» Work instructions:
Update the lines starting at the one that contains "This screenshot has width=798, height=2576." and running through the last line, replacing "Launcher" with "Overlay" and leaving everything else unchanged.

━━━━━ Data shown

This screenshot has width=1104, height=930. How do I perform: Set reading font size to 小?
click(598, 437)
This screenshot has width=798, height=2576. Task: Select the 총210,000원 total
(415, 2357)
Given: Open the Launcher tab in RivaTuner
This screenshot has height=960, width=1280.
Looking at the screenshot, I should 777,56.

━━━━━━━━━━

» The response:
This screenshot has width=798, height=2576. Task: Select the 총210,000원 total
(415, 2357)
Given: Open the Overlay tab in RivaTuner
This screenshot has height=960, width=1280.
Looking at the screenshot, I should 777,56.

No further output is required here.